• jeudi 24 mai 2012
  • Agoravox France Agoravox Italia Agoravox TV Naturavox
  • Agoravox en page d'accueil
  • Newsletter
  • Contact
AgoraVox le média citoyen
La fondation Agoravox
  Accueil du site > Actualités > International > Géorgie : immolée à l’autel du gaz et du pétrole ?
70%
D'accord avec l'article ?
 
30%
(33 votes) Votez cet article
  • Faire un don
  • Imprimer cet article
  • Marquer et partager

Géorgie : immolée à l’autel du gaz et du pétrole ?

L’indifférence historiquement avérée de l’Occident envers la petite Géorgie fut notoire au point de devenir un lieu commun de la littérature géorgienne dès la fin du XVIIIe siècle. C’est parce qu’il n’y avait guère de choix, que le mariage de raison avec la grande Russie, tsariste et orthodoxe, s’est imposé, à ce moment-là de l’histoire, comme absolument inévitable face à la menace ottomane. Le Traité de Griboïédov, signé en 1783, a scellé, d’un seul trait, le sort du pays pour des siècles à venir. La Géorgie entrait sous le protectorat de la Russie laquelle, pour sa part, s’engageait à la défendre de l’invasion turque. Il n’échappait évidemment à personne que le voisin du Nord avait un appétit gargantuesque et finirait sans doute par annexer son voisin du Sud. Ce fut chose faite en 1801. Avec quelques intermittences, la domination russe a perduré, on le sait, jusqu’à l’éclatement de l’URSS dans les années 90. Éclatement que regrette (le mot n’est pas assez fort) le Premier ministre russe au prénom prophétique[1].

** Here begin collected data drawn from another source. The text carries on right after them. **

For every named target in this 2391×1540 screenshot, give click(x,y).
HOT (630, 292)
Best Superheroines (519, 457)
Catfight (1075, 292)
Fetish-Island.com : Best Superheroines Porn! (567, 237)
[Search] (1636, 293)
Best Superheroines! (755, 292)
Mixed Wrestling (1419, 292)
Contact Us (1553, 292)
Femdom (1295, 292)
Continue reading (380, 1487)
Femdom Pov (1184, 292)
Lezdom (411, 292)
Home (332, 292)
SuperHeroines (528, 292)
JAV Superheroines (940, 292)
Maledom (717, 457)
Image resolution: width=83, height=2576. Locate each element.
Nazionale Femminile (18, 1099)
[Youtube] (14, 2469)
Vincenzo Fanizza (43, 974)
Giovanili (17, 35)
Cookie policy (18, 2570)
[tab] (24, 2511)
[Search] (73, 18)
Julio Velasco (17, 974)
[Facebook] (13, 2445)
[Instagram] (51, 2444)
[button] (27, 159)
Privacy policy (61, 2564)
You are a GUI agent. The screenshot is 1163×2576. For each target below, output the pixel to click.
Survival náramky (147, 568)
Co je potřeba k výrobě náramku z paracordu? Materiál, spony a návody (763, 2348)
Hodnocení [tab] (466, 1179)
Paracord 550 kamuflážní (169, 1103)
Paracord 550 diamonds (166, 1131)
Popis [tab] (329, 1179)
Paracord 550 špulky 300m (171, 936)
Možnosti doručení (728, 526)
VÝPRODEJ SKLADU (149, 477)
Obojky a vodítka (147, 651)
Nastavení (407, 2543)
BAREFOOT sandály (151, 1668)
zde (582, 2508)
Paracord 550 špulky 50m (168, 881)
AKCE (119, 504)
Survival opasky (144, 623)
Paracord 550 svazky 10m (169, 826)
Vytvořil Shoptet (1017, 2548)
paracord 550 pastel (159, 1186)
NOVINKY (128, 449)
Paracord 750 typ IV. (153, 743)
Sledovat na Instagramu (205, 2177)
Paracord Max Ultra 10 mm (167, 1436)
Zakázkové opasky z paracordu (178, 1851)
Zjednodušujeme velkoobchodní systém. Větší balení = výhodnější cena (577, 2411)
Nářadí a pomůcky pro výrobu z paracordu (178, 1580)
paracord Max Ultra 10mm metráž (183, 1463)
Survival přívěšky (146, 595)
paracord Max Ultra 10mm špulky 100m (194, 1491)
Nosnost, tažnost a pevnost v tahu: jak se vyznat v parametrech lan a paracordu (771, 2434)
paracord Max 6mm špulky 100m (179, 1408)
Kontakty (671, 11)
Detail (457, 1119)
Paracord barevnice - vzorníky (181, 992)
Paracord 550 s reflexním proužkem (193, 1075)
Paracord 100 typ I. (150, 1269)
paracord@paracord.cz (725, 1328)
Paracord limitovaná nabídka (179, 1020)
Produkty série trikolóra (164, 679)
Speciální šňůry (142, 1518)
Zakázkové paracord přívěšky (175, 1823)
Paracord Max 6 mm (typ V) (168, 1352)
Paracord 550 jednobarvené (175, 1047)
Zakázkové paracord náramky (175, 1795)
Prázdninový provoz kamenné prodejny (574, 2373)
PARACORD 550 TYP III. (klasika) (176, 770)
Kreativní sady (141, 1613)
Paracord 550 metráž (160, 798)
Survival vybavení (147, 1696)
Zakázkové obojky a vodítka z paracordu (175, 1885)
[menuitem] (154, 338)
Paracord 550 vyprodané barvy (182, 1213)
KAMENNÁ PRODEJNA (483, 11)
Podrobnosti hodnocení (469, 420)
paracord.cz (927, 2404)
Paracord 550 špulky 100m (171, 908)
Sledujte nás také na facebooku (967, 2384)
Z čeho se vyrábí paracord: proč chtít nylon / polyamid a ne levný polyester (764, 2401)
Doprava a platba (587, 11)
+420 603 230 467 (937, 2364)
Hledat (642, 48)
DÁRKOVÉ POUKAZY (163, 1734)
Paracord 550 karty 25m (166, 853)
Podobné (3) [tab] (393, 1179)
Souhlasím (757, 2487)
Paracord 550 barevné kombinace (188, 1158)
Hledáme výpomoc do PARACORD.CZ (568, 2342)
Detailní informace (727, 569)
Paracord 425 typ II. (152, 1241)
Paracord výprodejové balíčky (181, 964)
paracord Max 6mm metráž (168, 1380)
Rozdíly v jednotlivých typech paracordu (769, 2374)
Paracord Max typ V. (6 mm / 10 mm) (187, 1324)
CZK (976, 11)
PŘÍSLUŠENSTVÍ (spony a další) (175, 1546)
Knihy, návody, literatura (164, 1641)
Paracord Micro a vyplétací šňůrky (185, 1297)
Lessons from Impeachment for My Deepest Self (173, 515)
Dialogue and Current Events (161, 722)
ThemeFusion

 La situation qui se dessine aujourd’hui avec la présence des observateurs de l’Union européenne sur le sol géorgien, crée l’impression d’avoir considérablement changé la donne. De cette présence, le ton incisif de Hansjörg Haber, chef de la mission européenne déployée en Géorgie, marquerait le tempo. « Nous ne sommes plus tout seuls face à l’envahissante Russie ! » se disent à présent les Géorgiens. « Le lien tant souhaité avec l’Occident est noué ! Le vœu de la lumière venue de l’Ouest est enfin accompli ! Le monde entier, désormais, connaîtra le dessein secret [2] de cette Russie néo-stalinienne ! »

 Tout cela est sans doute vrai dans un sens. Il ne s’agit pas, sûrement pas, des apparences trompeuses. Que l’obscurantisme des nouveaux despotes russes, loin de renforcer la Russie, la mène lentement vers son propre démembrement, transparaît aisément de la plus élémentaire des analyses. Tout aussi évident est le caractère incongru du dialogue entre les Russes et les Européens déployés actuellement sur le territoire géorgien. Ça ne peut pas durer comme ça…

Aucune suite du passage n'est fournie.